INT: Now you went down to the South, to Mississippi, in '63 and '64. Was that on voter registration work? And if it was, could you describe for me a little bit about what your work involved, what the point was?

EHN: Yeah. I went in to Mississippi in '63 in order to prepare the way for the big '64 summer, when students came from all over the country to do voter registration and voter education; and I went down to simply do a prototype of what those students might do in the following year. And basically, what I did was education of young people about registration, about how to get others to register, about the Constitution... here I was, a law student; very few blacks went to law schools at the = time... work with the notion that what I was doing with small groups of people could be done all over Mississippi if we simply brought students in, and then they would not only be doing voter education: they would help people get to the polls. In '64 after I took the bar, I was on my way back to Mississippi when Bob Moses said, "We need you to help write the brief for the Mississippi Freedom Democratic Party," where we were challenging the Democrats, on the theory that black Democrats had not been allowed into the caucuses where you elect delegates to the Democratic National Convention. And so I worked on that brief in Atlantic City, where the Democratic National Convention was held, organized the groups, and went out to try to get other delegations to support us. That led to... that effort to bring democracy to the Democratic Party, so the delegates could be chosen free of race, is what led to the conventions we now see, where you have large numbers of people of color and of women who now are included in all of the delegations to the Democratic National Convention. That all started with the challenge of the Mississippi Freedom Democratic Party to become part of the Democratic Party.

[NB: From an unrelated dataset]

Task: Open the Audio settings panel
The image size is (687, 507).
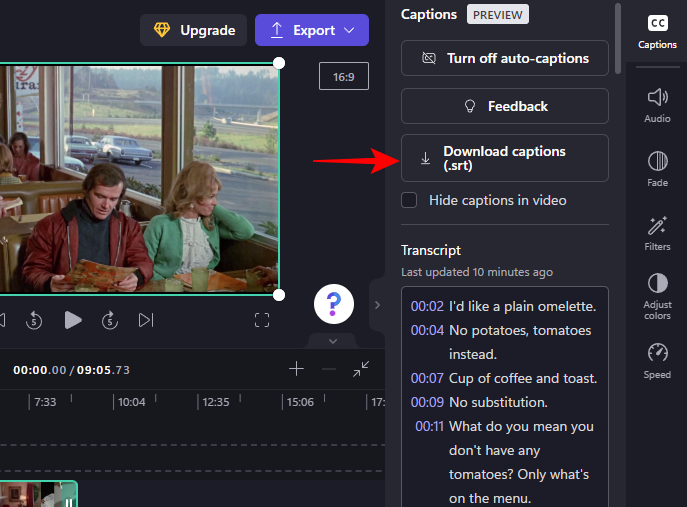Action: [657, 105]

INT: You mentioned that in '64 there were a number of students coming in from all over the country. Could you tell me... we've been talking to a number people, actually, who were particularly active in Berkeley... could you tell me whether you welcomed the support of white liberals, and whether you had any particular contact with any of the Berkeley students?

EHN: Well, actually I had spent six months in Berkeley, just before my graduation from Antioch. Antioch had the work-study, and I had a long study period in Berkeley, and I was very familiar with the student activism. The notion of the involvement of white students in our movement was a given. We welcomed students and people of every race and color. We could not make a revolution to overturn discrimination without the involvement of people of all colors and backgrounds. Moreover, the guru of the movement was Martin Luther King Jr. To be sure, SNIC later on - and at a time when I was not affiliated with it, I must say - turned far more to black nationalism. Stokely Carmichael, a good friend of mine, was not in the beginning a black nationalist: he was a follower of non-violent resistance to prejudice. The development of a more black-centered movement occurred near the end of the Sixties. At its height, the civil rights movement, including the student movement in Mississippi, was very well integrated with people of all backgrounds, and most of the students who came to Mississippi in the summer of 1964 were white students.